ラスト10ページ、戦慄のどんでん返し! 作家の私のもとに、死んだはずの担当編集者から不思議なメールが届いた。 意識不明の時に三人の女が“お迎え”に来たというもので、一人目と二人目は亡くなった親族、三人目は誰だか分からないという。 その後、「とんでもない正体が分かった」「三人目の女が、先生のところに現れませんように」という言葉を残して連絡は途切れ……。 三人目の女とは誰なのか? 連続する不審死は、その女が関わっているのか? とてつもない絶望と衝撃に襲われるラストまでページを捲る手が止まらない、精緻にして大胆な長編ミステリ!(紹介文引用)
 
真梨さんの呪い系イヤミス。長編、でいいのかな?一応章ごとにタイトルが付いていて連作短篇みたいな体裁になっているけれど。
 
売れっ子作家の「私」が、新規の出版社ヨドバシ書店から小説を依頼される。私が過去に住んでいたマンションМの401号室には曰くが有り、編集者の尾上も昔その部屋に住んでいたという。今まで住んでいた他の人々は現在どうなっているのか調査したいと言うのだ。その尾上が単身401号室に乗り込み、窓から転落した。
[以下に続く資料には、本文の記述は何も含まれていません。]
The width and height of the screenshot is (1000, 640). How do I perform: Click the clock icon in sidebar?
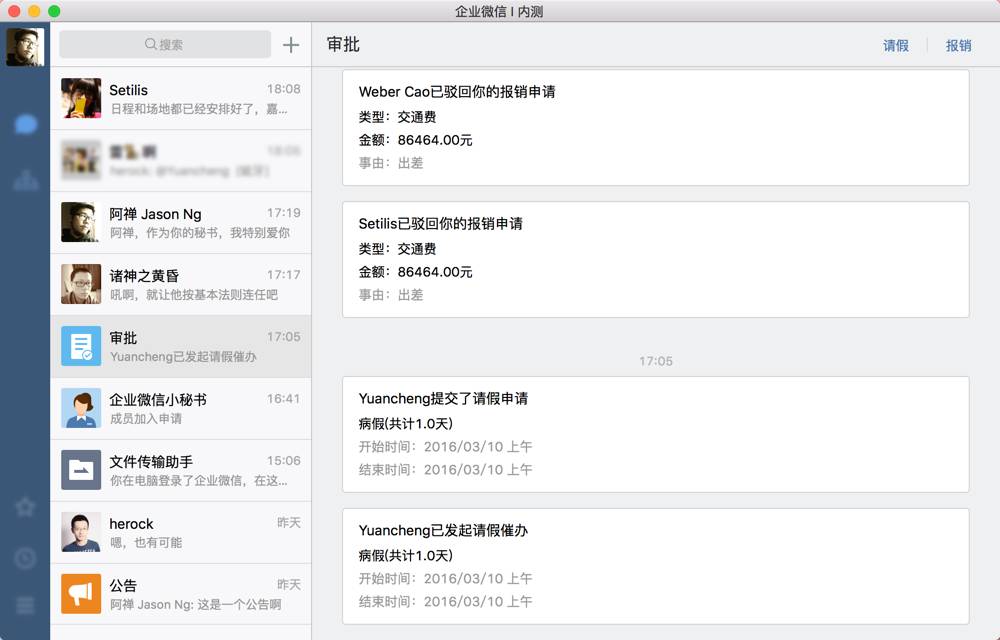(x=26, y=558)
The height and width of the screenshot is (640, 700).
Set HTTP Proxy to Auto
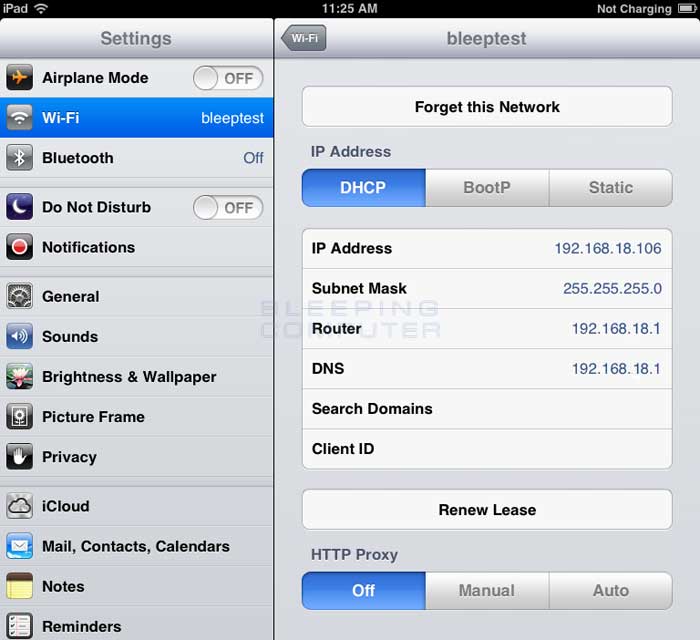(x=611, y=590)
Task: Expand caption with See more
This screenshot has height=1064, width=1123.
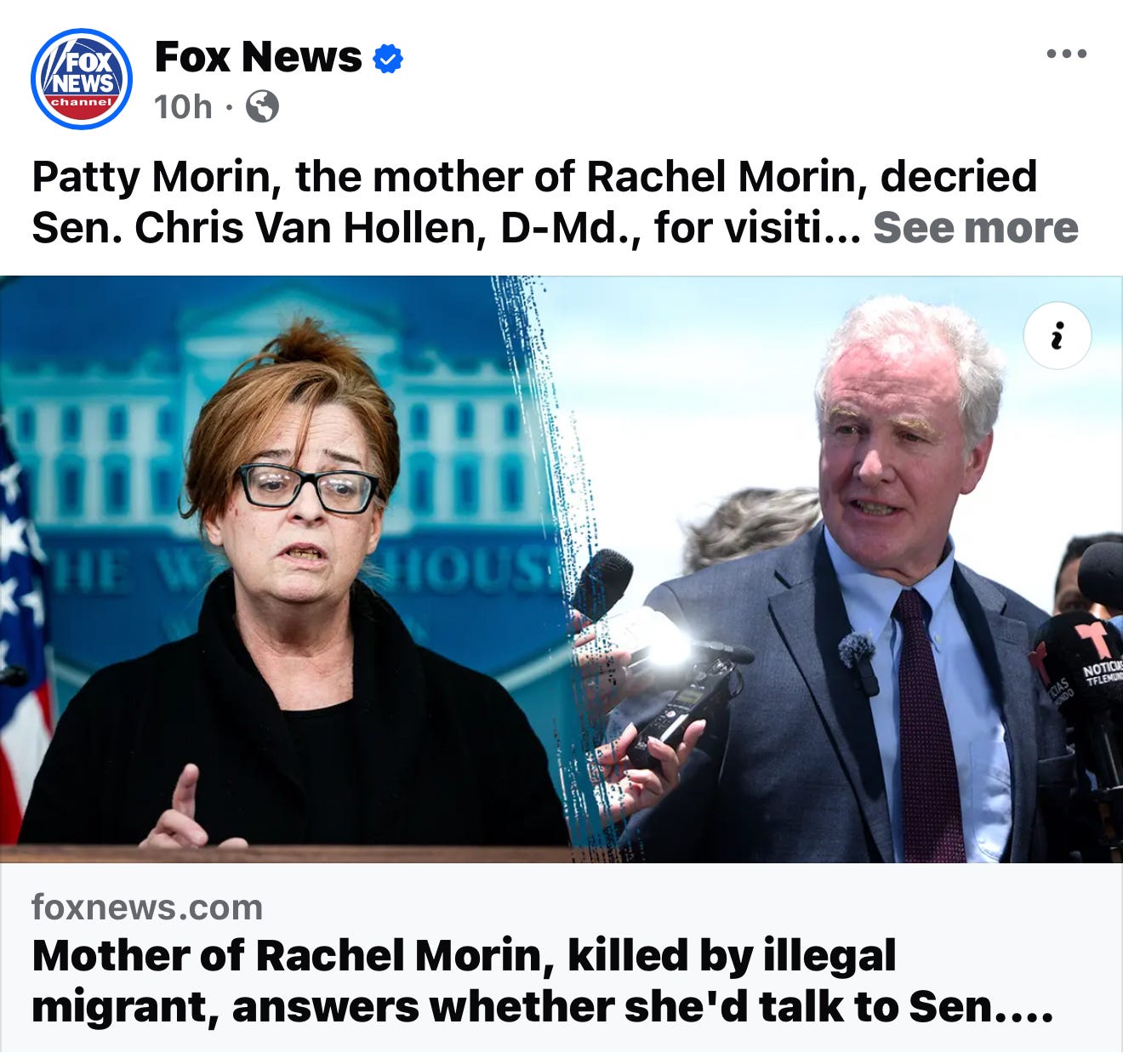Action: (x=975, y=228)
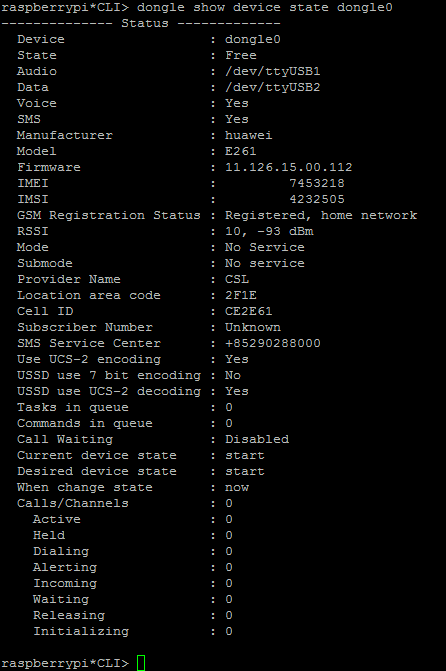The height and width of the screenshot is (671, 446).
Task: Click the Call Waiting 'Disabled' value
Action: coord(257,439)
1週間後に死亡したが、私のところへ尾上からの不審なメールが再三届くようになり…。
 
主人公が作家ということで、様々な編集者が入れ替わり立ち替わり色々な怪異を体験し、私がその話を聞かされるという感じ。稲荷神社やら霊能者やら不倫やら人毛醤油(ゲーーーーー)やら、不気味だったり下世話だったり、真梨さんらしい世界観。今作も毎度おなじみどんでん返し系だったが、いつもほどややこしくはなく、それでいてスカっと気持ちのいい騙され方をするなかなか読み応えあるミステリだった。出版社内で大量に人が死んでいる理由なんかは今の時代でこそ「有り得る」と思えるものだったし、大仕掛けについても真梨さんの属性だからこそ可能なもの。いやー、面白かった。